Eine datenschutzfreundliche E-ID, welche eine Alterskontrolle ohne Übermittlung von anderen Merkmalen als zur Verifikation des Alters ermöglicht, könnte eine technische Lösung zur Gewährleistung des Datenschutzes sein. Ein entsprechendes E-ID-Gesetz ist jedoch erst in der Planung. Und auch mit einer E-ID wären allgemeine Alterskontrollen unverhältnismässig. Zudem soll die E-ID freiwillig sein.
Schlussbemerkung
Jugendschutz ist ein wichtiges Thema und muss auch im Internet ernst genommen werden. Die Vielzahl an unterschiedlichen Diensten, der internationale Kontext und der Datenschutz stellen aber schwierige Herausforderungen dar. Mit den aktuellen technischen Mitteln kann der Jugendschutz allenfalls auf Abrufdienste im Inland sinnvoll ausgedehnt werden.
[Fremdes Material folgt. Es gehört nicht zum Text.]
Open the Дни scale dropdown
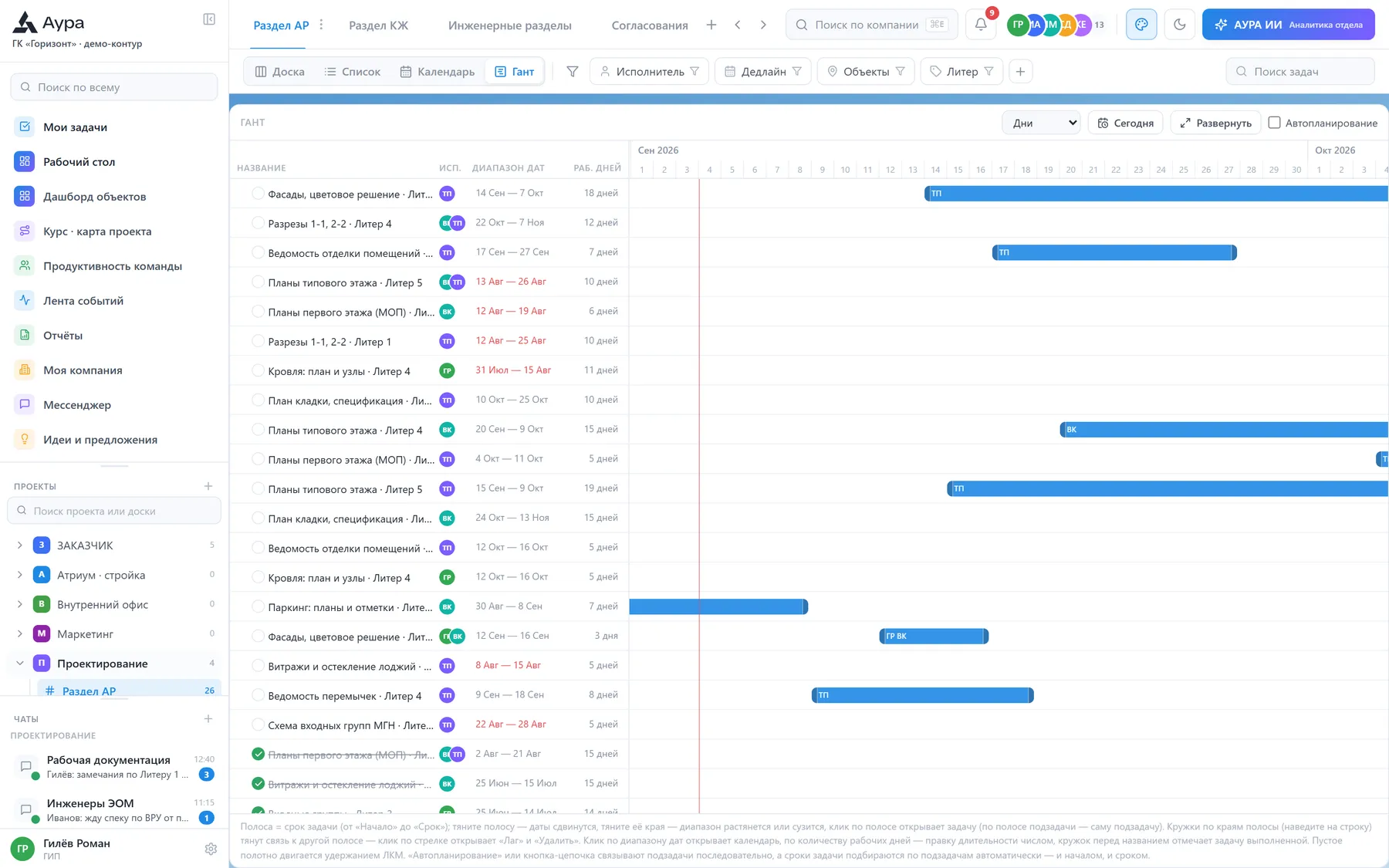The image size is (1389, 868). click(x=1041, y=123)
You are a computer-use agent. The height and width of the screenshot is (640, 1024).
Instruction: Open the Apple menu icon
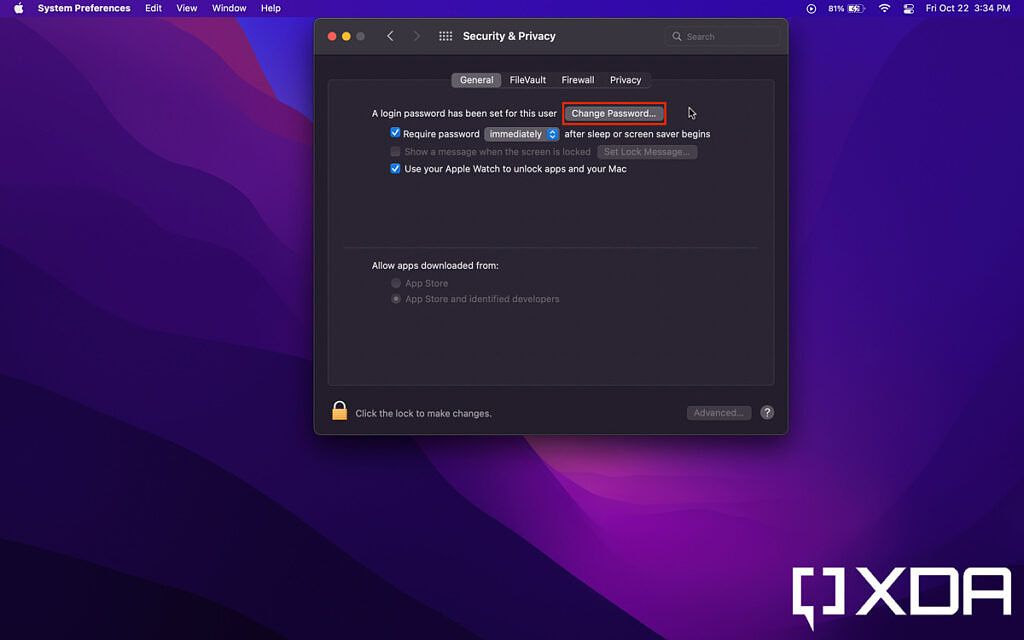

Erst mit einer allfälligen Verbreitung von Self-sovereign identity (SSI) könnte sich eine internationale Lösung ergeben. Wobei auch hier eine Ausweispflicht auf relevante Dienste und Inhalte beschränkt bleiben muss. Alternativ sind Ansätze, wie sie der Ständerat zur erwähnten Motion 20.3374 von Nationalrat Nik Gugger am 13. Juni 2023 beschlossen hat, zu prüfen.